Des étudiants inspirés par les projets de la Fondation Ramon rendent hommage à une femme qui les a encouragés à "voir plus loin pour créer une société meilleure"

Le Premier ministre Benjamin Netanyahu rend hommage à Rona Ramon, au Centre Peres pour la paix et l'innovation à Tel Aviv, 19 décembre 2018 (Miriam Alster/Flash90)
Le Premier ministre Benjamin Netanyahu rend hommage à Rona Ramon, au Centre Peres pour la paix et l'innovation à Tel Aviv, 19 décembre 2018 (Miriam Alster/Flash90)

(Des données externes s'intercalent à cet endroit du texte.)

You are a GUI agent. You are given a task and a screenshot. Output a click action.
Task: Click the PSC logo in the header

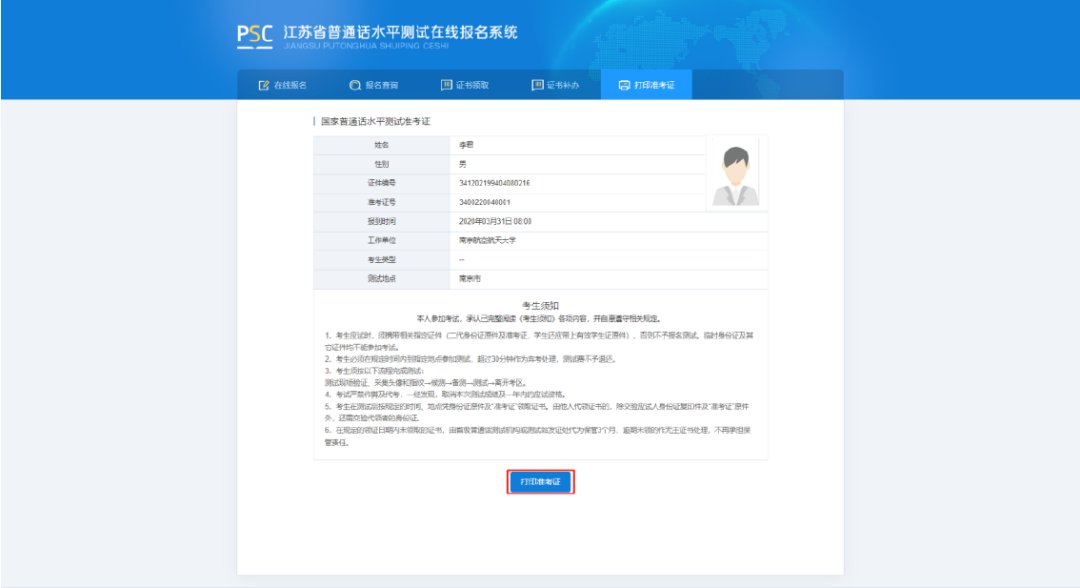[x=254, y=36]
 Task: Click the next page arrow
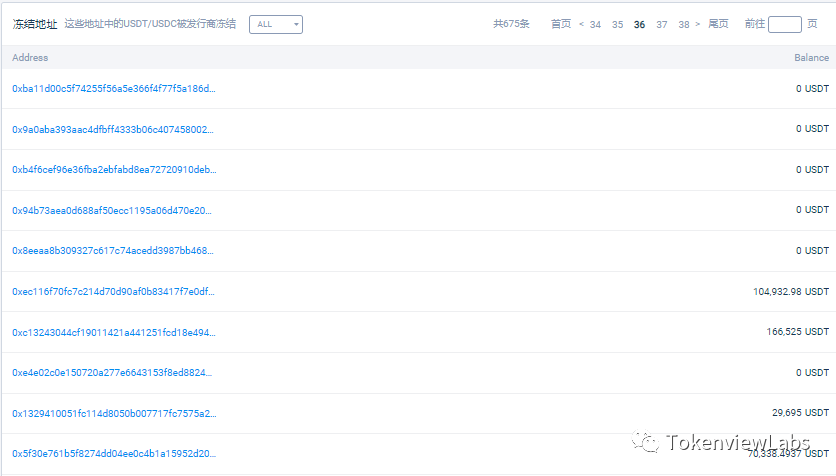point(697,24)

Des milliers de personnes ont défilé devant le cercueil de Rona Ramon, la veuve de l’astronaute israélien Ilan Ramon, au Centre Peres pour la Paix et l’Innovation de Tel Aviv, mercredi matin.

« Je décrirais la vie de Rona Ramon comme une tragédie aux dimensions bibliques, mais elle était aussi une héroïne de l’esprit, de dimension biblique », a dit le Premier ministre Benjamin Netanyahu. « La perte d’Ilan et d’Asaf, sa disparition à un jeune âge, ce sont des coups cruels pour une famille splendide. »

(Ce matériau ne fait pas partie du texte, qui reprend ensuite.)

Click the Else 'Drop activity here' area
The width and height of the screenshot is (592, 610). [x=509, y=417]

Ilan Ramon, premier et seul astronaute d’Israël, a été tué dans la catastrophe de la navette spatiale Columbia en 2003. Six ans après l’accident de Columbia, leur fils Asaf, qui avait suivi les traces de son père pour devenir pilote de chasse de l’armée de l’air israélienne, a été tué dans un accident lors d’un entraînement.

Dans les années qui ont suivi, Rona Ramon est devenue elle-même une héroïne nationale pour son travail avec la Fondation Ramon et son leadership dans le processus de résilience après une tragédie. Rona Ramon, 54 ans, est décédée lundi après un combat d’un an contre le cancer du pancréas. Elle laisse dans le deuil trois enfants, Tal, Yiftah et Noa, et ses parents.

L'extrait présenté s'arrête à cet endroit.